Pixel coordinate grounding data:
********************

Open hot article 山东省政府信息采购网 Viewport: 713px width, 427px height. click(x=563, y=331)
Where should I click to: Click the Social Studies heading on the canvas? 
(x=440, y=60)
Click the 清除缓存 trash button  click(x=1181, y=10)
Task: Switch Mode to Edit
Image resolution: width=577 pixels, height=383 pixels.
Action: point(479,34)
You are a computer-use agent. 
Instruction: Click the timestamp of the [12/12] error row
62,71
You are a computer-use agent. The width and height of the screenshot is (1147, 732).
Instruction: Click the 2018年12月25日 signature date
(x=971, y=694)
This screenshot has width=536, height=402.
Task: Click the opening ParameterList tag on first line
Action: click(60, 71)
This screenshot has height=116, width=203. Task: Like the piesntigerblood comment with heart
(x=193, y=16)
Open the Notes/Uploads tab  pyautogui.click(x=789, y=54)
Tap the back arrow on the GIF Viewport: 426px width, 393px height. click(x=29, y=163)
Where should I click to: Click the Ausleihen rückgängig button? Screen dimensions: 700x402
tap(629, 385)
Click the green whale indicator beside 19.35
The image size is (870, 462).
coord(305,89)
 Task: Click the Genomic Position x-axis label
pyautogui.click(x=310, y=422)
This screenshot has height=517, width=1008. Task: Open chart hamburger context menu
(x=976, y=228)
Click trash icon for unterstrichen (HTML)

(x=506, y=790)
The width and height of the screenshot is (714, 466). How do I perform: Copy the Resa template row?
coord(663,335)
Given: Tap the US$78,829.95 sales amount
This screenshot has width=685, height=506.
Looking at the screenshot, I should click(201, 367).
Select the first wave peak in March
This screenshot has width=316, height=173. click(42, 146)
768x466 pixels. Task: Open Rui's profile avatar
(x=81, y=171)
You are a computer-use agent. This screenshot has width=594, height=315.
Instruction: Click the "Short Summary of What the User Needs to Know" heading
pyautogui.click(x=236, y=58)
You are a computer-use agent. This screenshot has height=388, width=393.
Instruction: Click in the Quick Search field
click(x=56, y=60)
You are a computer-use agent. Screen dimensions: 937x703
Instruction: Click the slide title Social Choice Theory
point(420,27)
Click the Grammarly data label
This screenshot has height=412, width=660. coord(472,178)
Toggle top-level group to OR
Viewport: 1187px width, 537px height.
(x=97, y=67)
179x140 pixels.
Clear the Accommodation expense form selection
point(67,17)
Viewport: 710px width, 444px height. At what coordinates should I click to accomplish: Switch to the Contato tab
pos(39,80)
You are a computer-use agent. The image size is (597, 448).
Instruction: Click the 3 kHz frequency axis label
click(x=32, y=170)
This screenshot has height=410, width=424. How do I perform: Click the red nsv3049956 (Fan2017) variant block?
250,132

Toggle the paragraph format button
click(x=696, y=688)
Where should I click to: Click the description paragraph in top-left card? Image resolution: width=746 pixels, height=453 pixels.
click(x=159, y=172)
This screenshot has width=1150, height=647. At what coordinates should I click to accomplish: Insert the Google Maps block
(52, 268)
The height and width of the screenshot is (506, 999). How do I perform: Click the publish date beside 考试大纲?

********************

Work to be completed |
Print each record again. Nothing may be left out.

Solved problem |
Open hot article 山东省政府信息采购网 Viewport: 713px width, 427px height. click(x=563, y=331)
Where should I click to: Click the Social Studies heading on the canvas? 
(x=440, y=60)
Click the 清除缓存 trash button  click(x=1181, y=10)
Task: Switch Mode to Edit
Image resolution: width=577 pixels, height=383 pixels.
Action: point(479,34)
You are a computer-use agent. 
Instruction: Click the timestamp of the [12/12] error row
62,71
You are a computer-use agent. The width and height of the screenshot is (1147, 732).
Instruction: Click the 2018年12月25日 signature date
(x=971, y=694)
This screenshot has width=536, height=402.
Task: Click the opening ParameterList tag on first line
Action: click(60, 71)
This screenshot has height=116, width=203. Task: Like the piesntigerblood comment with heart
(x=193, y=16)
Open the Notes/Uploads tab  pyautogui.click(x=789, y=54)
Tap the back arrow on the GIF Viewport: 426px width, 393px height. click(x=29, y=163)
Where should I click to: Click the Ausleihen rückgängig button? Screen dimensions: 700x402
tap(629, 385)
Click the green whale indicator beside 19.35
The image size is (870, 462).
coord(305,89)
 Task: Click the Genomic Position x-axis label
pyautogui.click(x=310, y=422)
This screenshot has height=517, width=1008. Task: Open chart hamburger context menu
(x=976, y=228)
Click trash icon for unterstrichen (HTML)

(x=506, y=790)
The width and height of the screenshot is (714, 466). How do I perform: Copy the Resa template row?
coord(663,335)
Given: Tap the US$78,829.95 sales amount
This screenshot has width=685, height=506.
Looking at the screenshot, I should click(201, 367).
Select the first wave peak in March
This screenshot has width=316, height=173. click(42, 146)
768x466 pixels. Task: Open Rui's profile avatar
(x=81, y=171)
You are a computer-use agent. This screenshot has width=594, height=315.
Instruction: Click the "Short Summary of What the User Needs to Know" heading
pyautogui.click(x=236, y=58)
You are a computer-use agent. This screenshot has height=388, width=393.
Instruction: Click in the Quick Search field
click(x=56, y=60)
You are a computer-use agent. Screen dimensions: 937x703
Instruction: Click the slide title Social Choice Theory
point(420,27)
Click the Grammarly data label
This screenshot has height=412, width=660. coord(472,178)
Toggle top-level group to OR
Viewport: 1187px width, 537px height.
(x=97, y=67)
179x140 pixels.
Clear the Accommodation expense form selection
point(67,17)
Viewport: 710px width, 444px height. At what coordinates should I click to accomplish: Switch to the Contato tab
pos(39,80)
You are a computer-use agent. The image size is (597, 448).
Instruction: Click the 3 kHz frequency axis label
click(x=32, y=170)
This screenshot has height=410, width=424. How do I perform: Click the red nsv3049956 (Fan2017) variant block?
250,132

Toggle the paragraph format button
click(x=696, y=688)
Where should I click to: Click the description paragraph in top-left card? Image resolution: width=746 pixels, height=453 pixels.
click(x=159, y=172)
This screenshot has width=1150, height=647. At what coordinates should I click to accomplish: Insert the Google Maps block
(52, 268)
The height and width of the screenshot is (506, 999). How do I perform: Click the publish date beside 考试大纲?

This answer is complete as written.